== Task statement ==
Can you copy every one of the lines below word for word, without changing their order?

-------------------------

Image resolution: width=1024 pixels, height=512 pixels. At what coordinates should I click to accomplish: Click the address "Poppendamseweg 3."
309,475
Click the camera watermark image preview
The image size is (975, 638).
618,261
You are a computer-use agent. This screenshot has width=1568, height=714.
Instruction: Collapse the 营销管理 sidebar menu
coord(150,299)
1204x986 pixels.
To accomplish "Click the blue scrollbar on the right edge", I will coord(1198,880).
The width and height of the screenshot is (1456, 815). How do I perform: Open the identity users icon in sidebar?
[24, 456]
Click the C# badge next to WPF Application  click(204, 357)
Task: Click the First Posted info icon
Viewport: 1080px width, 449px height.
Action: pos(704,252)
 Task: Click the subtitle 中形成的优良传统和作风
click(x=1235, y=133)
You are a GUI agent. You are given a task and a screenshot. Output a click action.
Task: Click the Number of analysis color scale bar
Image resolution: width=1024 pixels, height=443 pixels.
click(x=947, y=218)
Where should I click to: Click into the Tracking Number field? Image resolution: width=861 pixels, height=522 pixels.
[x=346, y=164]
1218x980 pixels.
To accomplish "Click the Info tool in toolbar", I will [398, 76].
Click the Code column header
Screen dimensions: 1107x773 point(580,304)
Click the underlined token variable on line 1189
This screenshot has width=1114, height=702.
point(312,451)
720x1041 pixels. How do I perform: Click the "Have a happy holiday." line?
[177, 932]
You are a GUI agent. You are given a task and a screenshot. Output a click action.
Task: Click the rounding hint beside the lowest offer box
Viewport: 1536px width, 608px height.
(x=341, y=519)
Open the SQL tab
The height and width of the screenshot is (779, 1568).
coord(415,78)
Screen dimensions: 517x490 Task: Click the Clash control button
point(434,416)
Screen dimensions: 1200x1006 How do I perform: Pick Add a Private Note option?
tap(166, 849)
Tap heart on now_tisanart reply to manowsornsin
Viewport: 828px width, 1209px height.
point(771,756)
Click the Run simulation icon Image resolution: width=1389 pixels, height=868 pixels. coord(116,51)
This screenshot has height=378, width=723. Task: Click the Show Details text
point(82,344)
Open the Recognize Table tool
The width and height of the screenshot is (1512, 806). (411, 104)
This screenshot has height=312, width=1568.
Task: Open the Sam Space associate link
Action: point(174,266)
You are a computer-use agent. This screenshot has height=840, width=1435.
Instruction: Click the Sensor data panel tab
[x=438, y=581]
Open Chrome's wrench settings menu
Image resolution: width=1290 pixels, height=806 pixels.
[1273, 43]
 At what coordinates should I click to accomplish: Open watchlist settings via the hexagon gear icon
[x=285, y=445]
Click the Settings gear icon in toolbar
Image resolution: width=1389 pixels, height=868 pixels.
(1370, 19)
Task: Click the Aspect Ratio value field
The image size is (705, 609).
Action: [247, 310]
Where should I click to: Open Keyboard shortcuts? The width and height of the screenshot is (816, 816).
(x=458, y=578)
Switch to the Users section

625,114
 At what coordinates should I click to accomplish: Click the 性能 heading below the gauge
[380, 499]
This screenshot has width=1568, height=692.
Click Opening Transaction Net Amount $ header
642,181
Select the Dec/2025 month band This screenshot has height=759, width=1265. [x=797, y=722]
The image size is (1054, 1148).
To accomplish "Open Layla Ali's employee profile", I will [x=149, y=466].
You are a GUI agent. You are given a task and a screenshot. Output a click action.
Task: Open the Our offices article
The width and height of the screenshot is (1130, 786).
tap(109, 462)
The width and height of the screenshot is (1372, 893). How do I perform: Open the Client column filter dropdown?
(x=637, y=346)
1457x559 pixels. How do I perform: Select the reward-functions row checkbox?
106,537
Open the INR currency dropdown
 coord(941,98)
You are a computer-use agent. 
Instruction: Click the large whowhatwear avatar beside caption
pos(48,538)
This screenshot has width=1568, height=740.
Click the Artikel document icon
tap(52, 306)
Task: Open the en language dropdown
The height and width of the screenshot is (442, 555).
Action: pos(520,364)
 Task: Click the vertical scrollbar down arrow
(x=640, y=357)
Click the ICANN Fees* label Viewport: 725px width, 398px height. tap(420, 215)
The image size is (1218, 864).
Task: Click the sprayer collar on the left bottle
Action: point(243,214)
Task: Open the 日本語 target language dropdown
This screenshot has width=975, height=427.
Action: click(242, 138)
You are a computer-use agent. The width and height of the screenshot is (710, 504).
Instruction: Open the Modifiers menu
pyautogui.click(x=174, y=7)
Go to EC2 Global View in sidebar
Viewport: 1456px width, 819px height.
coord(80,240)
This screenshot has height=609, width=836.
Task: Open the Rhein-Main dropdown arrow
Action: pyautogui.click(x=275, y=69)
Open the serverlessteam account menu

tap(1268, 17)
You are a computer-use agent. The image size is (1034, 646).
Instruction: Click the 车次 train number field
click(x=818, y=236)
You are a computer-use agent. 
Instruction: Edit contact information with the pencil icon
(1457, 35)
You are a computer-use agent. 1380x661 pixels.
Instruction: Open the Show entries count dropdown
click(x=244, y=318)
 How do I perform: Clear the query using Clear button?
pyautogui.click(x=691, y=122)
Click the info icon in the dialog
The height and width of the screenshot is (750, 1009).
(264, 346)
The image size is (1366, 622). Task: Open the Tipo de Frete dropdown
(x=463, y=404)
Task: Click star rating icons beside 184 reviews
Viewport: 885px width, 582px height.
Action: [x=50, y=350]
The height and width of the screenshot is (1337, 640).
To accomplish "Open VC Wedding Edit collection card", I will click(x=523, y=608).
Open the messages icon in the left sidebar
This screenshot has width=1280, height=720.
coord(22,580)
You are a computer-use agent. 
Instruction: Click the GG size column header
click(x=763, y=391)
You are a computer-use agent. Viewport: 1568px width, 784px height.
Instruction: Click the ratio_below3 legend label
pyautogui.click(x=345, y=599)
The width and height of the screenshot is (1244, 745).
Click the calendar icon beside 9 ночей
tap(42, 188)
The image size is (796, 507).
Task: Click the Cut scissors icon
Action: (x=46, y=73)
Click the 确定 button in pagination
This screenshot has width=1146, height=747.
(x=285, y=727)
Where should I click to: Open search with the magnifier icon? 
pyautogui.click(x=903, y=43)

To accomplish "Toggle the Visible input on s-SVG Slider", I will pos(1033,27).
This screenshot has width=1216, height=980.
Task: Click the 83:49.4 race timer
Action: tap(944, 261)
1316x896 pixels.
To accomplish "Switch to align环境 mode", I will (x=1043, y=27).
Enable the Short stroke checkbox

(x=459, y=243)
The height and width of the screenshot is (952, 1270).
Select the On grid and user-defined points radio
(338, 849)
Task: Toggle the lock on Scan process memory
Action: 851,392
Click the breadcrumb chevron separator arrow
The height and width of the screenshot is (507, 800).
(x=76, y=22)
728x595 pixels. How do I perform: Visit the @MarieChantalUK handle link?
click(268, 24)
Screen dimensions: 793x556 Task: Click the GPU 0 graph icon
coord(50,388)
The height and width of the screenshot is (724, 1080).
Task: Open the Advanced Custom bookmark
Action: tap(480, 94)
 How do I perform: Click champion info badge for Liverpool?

-------------------------

== Answer ==
Image resolution: width=1024 pixels, height=512 pixels. At what coordinates should I click to accomplish: Click the address "Poppendamseweg 3."
309,475
Click the camera watermark image preview
The image size is (975, 638).
618,261
You are a computer-use agent. This screenshot has width=1568, height=714.
Instruction: Collapse the 营销管理 sidebar menu
coord(150,299)
1204x986 pixels.
To accomplish "Click the blue scrollbar on the right edge", I will coord(1198,880).
The width and height of the screenshot is (1456, 815). How do I perform: Open the identity users icon in sidebar?
[24, 456]
Click the C# badge next to WPF Application  click(204, 357)
Task: Click the First Posted info icon
Viewport: 1080px width, 449px height.
Action: pos(704,252)
 Task: Click the subtitle 中形成的优良传统和作风
click(x=1235, y=133)
You are a GUI agent. You are given a task and a screenshot. Output a click action.
Task: Click the Number of analysis color scale bar
Image resolution: width=1024 pixels, height=443 pixels.
click(x=947, y=218)
Where should I click to: Click into the Tracking Number field? Image resolution: width=861 pixels, height=522 pixels.
[x=346, y=164]
1218x980 pixels.
To accomplish "Click the Info tool in toolbar", I will [398, 76].
Click the Code column header
Screen dimensions: 1107x773 point(580,304)
Click the underlined token variable on line 1189
This screenshot has width=1114, height=702.
point(312,451)
720x1041 pixels. How do I perform: Click the "Have a happy holiday." line?
[177, 932]
You are a GUI agent. You are given a task and a screenshot. Output a click action.
Task: Click the rounding hint beside the lowest offer box
Viewport: 1536px width, 608px height.
(x=341, y=519)
Open the SQL tab
The height and width of the screenshot is (779, 1568).
coord(415,78)
Screen dimensions: 517x490 Task: Click the Clash control button
point(434,416)
Screen dimensions: 1200x1006 How do I perform: Pick Add a Private Note option?
tap(166, 849)
Tap heart on now_tisanart reply to manowsornsin
Viewport: 828px width, 1209px height.
point(771,756)
Click the Run simulation icon Image resolution: width=1389 pixels, height=868 pixels. coord(116,51)
This screenshot has height=378, width=723. Task: Click the Show Details text
point(82,344)
Open the Recognize Table tool
The width and height of the screenshot is (1512, 806). (411, 104)
This screenshot has height=312, width=1568.
Task: Open the Sam Space associate link
Action: point(174,266)
You are a computer-use agent. This screenshot has height=840, width=1435.
Instruction: Click the Sensor data panel tab
[x=438, y=581]
Open Chrome's wrench settings menu
Image resolution: width=1290 pixels, height=806 pixels.
[1273, 43]
 At what coordinates should I click to accomplish: Open watchlist settings via the hexagon gear icon
[x=285, y=445]
Click the Settings gear icon in toolbar
Image resolution: width=1389 pixels, height=868 pixels.
(1370, 19)
Task: Click the Aspect Ratio value field
The image size is (705, 609).
Action: [247, 310]
Where should I click to: Open Keyboard shortcuts? The width and height of the screenshot is (816, 816).
(x=458, y=578)
Switch to the Users section

625,114
 At what coordinates should I click to accomplish: Click the 性能 heading below the gauge
[380, 499]
This screenshot has width=1568, height=692.
Click Opening Transaction Net Amount $ header
642,181
Select the Dec/2025 month band This screenshot has height=759, width=1265. [x=797, y=722]
The image size is (1054, 1148).
To accomplish "Open Layla Ali's employee profile", I will [x=149, y=466].
You are a GUI agent. You are given a task and a screenshot. Output a click action.
Task: Open the Our offices article
The width and height of the screenshot is (1130, 786).
tap(109, 462)
The width and height of the screenshot is (1372, 893). How do I perform: Open the Client column filter dropdown?
(x=637, y=346)
1457x559 pixels. How do I perform: Select the reward-functions row checkbox?
106,537
Open the INR currency dropdown
 coord(941,98)
You are a computer-use agent. 
Instruction: Click the large whowhatwear avatar beside caption
pos(48,538)
This screenshot has width=1568, height=740.
Click the Artikel document icon
tap(52, 306)
Task: Open the en language dropdown
The height and width of the screenshot is (442, 555).
Action: pos(520,364)
 Task: Click the vertical scrollbar down arrow
(x=640, y=357)
Click the ICANN Fees* label Viewport: 725px width, 398px height. tap(420, 215)
The image size is (1218, 864).
Task: Click the sprayer collar on the left bottle
Action: point(243,214)
Task: Open the 日本語 target language dropdown
This screenshot has width=975, height=427.
Action: click(242, 138)
You are a computer-use agent. The width and height of the screenshot is (710, 504).
Instruction: Open the Modifiers menu
pyautogui.click(x=174, y=7)
Go to EC2 Global View in sidebar
Viewport: 1456px width, 819px height.
coord(80,240)
This screenshot has height=609, width=836.
Task: Open the Rhein-Main dropdown arrow
Action: pyautogui.click(x=275, y=69)
Open the serverlessteam account menu

tap(1268, 17)
You are a computer-use agent. The image size is (1034, 646).
Instruction: Click the 车次 train number field
click(x=818, y=236)
You are a computer-use agent. 
Instruction: Edit contact information with the pencil icon
(1457, 35)
You are a computer-use agent. 1380x661 pixels.
Instruction: Open the Show entries count dropdown
click(x=244, y=318)
 How do I perform: Clear the query using Clear button?
pyautogui.click(x=691, y=122)
Click the info icon in the dialog
The height and width of the screenshot is (750, 1009).
(264, 346)
The image size is (1366, 622). Task: Open the Tipo de Frete dropdown
(x=463, y=404)
Task: Click star rating icons beside 184 reviews
Viewport: 885px width, 582px height.
Action: [x=50, y=350]
The height and width of the screenshot is (1337, 640).
To accomplish "Open VC Wedding Edit collection card", I will click(x=523, y=608).
Open the messages icon in the left sidebar
This screenshot has width=1280, height=720.
coord(22,580)
You are a computer-use agent. 
Instruction: Click the GG size column header
click(x=763, y=391)
You are a computer-use agent. Viewport: 1568px width, 784px height.
Instruction: Click the ratio_below3 legend label
pyautogui.click(x=345, y=599)
The width and height of the screenshot is (1244, 745).
Click the calendar icon beside 9 ночей
tap(42, 188)
The image size is (796, 507).
Task: Click the Cut scissors icon
Action: (x=46, y=73)
Click the 确定 button in pagination
This screenshot has width=1146, height=747.
(x=285, y=727)
Where should I click to: Open search with the magnifier icon? 
pyautogui.click(x=903, y=43)

To accomplish "Toggle the Visible input on s-SVG Slider", I will pos(1033,27).
This screenshot has width=1216, height=980.
Task: Click the 83:49.4 race timer
Action: tap(944, 261)
1316x896 pixels.
To accomplish "Switch to align环境 mode", I will (x=1043, y=27).
Enable the Short stroke checkbox

(x=459, y=243)
The height and width of the screenshot is (952, 1270).
Select the On grid and user-defined points radio
(338, 849)
Task: Toggle the lock on Scan process memory
Action: 851,392
Click the breadcrumb chevron separator arrow
The height and width of the screenshot is (507, 800).
(x=76, y=22)
728x595 pixels. How do I perform: Visit the @MarieChantalUK handle link?
click(268, 24)
Screen dimensions: 793x556 Task: Click the GPU 0 graph icon
coord(50,388)
The height and width of the screenshot is (724, 1080).
Task: Open the Advanced Custom bookmark
Action: tap(480, 94)
 How do I perform: Click champion info badge for Liverpool?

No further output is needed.